The purpose of the amendment is to provide that the only appeal from a dismiss in a prosecution of this kind under this measure will be on a question of law, arising in the course of the proceedings, and then only by way of case stated. This Section 9 introduces for the first time a very serious and far-reaching principle in criminal procedure. I do not know how this particular section eluded the vigilance of the Ceann Comhairle, when it was put in by way of amendment on the Committee Stage of the Bill. It was only by accident that I saw it at the time, and, certainly, if it had been possible for us to have been present when the amendment was introduced, we would have taken objection on a point of order that it was entirely outside the scope of the Bill and introduced a principle which had not been embodied on the Second Reading of the Bill. Deputies should be aware of this fact, that this section, introduced by way of amendment on the Committee Stage of the Bill, brought into the Bill a principle which was not in the Bill when it was passed on Second Reading. The principle is that, for the first time in a criminal case, there is an appeal given by the person who is entitled to bring the proceedings, in other words, in a State case there is an appeal given from a dismiss by the district justice. I am not aware that any justification was given for the introduction of that principle on the Committee Stage of the Bill. Unfortunately, I was not able to be present. I missed it by a few moments.

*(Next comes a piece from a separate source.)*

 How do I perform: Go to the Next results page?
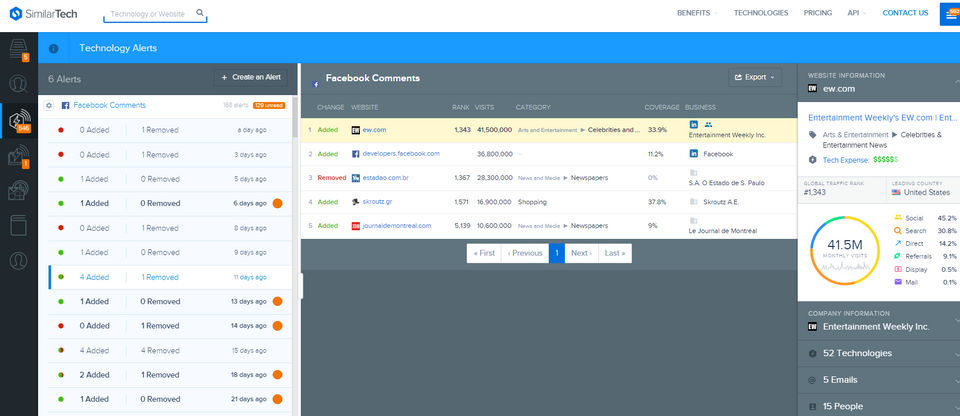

Deputies, perhaps, are not aware of the fact that in a recent case the Supreme Court decided that a customs prosecution was a criminal cause or matter, and that that being so no appeal lay from a dismiss in favour of the citizen to the Circuit Court. The right of the citizen always has been, where he is convicted, to appeal to the Circuit Court. The prosecution has not that right. The Supreme Court held, notwithstanding the fact that it had been previously held in other cases that the Revenue Commissioners had the right of appeal to the Circuit Court, that that was not the law at all, and that a customs prosecution was a criminal cause or matter. It is interesting to notice that in the case decided in the Supreme Court—the Gethings case—which was, I think, a case for exporting prohibited goods, namely 240 dozen of eggs, it was brought under the Scrap Iron Act of 1938; in other words, that the exporting of eggs was contrary to the Scrap Iron Act. The Supreme Court held —having teased the matter out—that a prosecution under the Scrap Iron Act of 1938 for exporting eggs was a criminal cause or matter and that, therefore, there was no appeal.
At the very time that this House was discussing the Military Service Pensions Act and the advisability of interfering with the decisions of our courts, this amendment was slipped in on the Committee Stage of the Bill. I want to register my formal protest against that procedure and against the principle embodied in this Bill. I do not know why that was not seen by the Ceann Comhairle. Private Deputies know that their amendments are subjected to the greatest possible scrutiny. Even up to yesterday, a number of amendments that we put in to various Bills were rejected by the Ceann Comhairle on the ground that they introduced on the Committee Stage something that had not been embodied in the principle of the Bill on the Second Reading.